For Colchester Superintendent Larry Waters, safety comes first.
"It is my responsibility every single day to ensure the safety of all of our students," Waters said.
But ensuring that safety is getting increasingly difficult at Colchester High School. Waters says drugs continue to be a problem on campus with 21 reported incidents last year, and weapons at the high school are on the rise.
"What we've noted is that we have an increase in the number of weapons that come in with drugs. And by weapons, I would say that would be knives," Waters said.
Waters says districts across Vermont are facing similar problems, but admits his approach may be unique. The high school is already training teachers to look for signs of trouble and is now working with the Colchester Police Department to bring its drug-sniffing canine, Tazor, into the mix.
"You know the dog has some capabilities that people do not, that's the reality of their nose," said Colchester Police Cpl. Peter Hull, the school resource officer.
Hull says the halls of the high school will serve as a training ground for the K-9 team, but claims regularly scheduled searches are not in the works for now.
"It provides a safe place for the dog to train. It will also provide some data and feedback to the school district about different locations within their building," Hull said.
Hull admits taking on the drugs and weapons with this new approach will take work.
"You know, I think we have to balance our desire to keep this space as substance-free as possible with the rights of the people that use this space," Hull said.
Waters is leaving how the K-9 team can best be used to in these halls up to the police, but is taking the lead in pushing the message behind its presence.
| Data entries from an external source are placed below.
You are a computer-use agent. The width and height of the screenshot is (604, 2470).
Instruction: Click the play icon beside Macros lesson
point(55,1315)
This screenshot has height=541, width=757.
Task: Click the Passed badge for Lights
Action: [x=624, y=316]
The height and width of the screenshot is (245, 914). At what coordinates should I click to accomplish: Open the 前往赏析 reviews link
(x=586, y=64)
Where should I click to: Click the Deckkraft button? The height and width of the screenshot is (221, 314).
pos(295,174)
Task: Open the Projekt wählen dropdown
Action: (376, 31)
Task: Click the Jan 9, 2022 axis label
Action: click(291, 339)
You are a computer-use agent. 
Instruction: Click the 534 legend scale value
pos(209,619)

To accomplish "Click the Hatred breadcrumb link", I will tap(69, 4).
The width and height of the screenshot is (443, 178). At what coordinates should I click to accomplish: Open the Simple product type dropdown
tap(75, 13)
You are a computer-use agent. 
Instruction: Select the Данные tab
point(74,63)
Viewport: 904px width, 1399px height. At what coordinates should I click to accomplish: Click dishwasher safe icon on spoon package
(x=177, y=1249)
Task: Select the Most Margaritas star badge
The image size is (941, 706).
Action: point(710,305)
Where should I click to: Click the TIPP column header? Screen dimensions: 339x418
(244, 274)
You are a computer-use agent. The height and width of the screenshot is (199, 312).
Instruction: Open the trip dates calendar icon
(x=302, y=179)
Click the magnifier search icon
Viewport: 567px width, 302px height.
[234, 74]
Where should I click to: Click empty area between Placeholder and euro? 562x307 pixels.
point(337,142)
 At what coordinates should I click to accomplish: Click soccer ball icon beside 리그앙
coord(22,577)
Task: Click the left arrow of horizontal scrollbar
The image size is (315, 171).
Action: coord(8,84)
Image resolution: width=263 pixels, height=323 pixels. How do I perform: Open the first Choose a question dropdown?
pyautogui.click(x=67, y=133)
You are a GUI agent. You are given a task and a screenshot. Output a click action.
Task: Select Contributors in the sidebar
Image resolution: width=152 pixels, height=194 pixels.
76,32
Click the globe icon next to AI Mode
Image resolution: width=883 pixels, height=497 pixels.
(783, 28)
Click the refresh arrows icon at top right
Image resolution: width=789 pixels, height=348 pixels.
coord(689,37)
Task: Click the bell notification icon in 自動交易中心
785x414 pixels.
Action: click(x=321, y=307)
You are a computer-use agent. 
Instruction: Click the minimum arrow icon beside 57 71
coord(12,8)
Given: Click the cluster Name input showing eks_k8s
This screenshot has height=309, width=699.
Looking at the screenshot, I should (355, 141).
"Let's be clear, there will never be an opportunity for tobacco, alcohol, or any other drugs to be a part of our school environment," Waters said.
The Colchester School district expels about six students a year for drug-related violations.
The district has notified parents and teachers about its intentions to use the dogs. A formal plan for the K-9 is expected within the next month.
The Education Department says a handful of Vermont school districts are considering similar programs.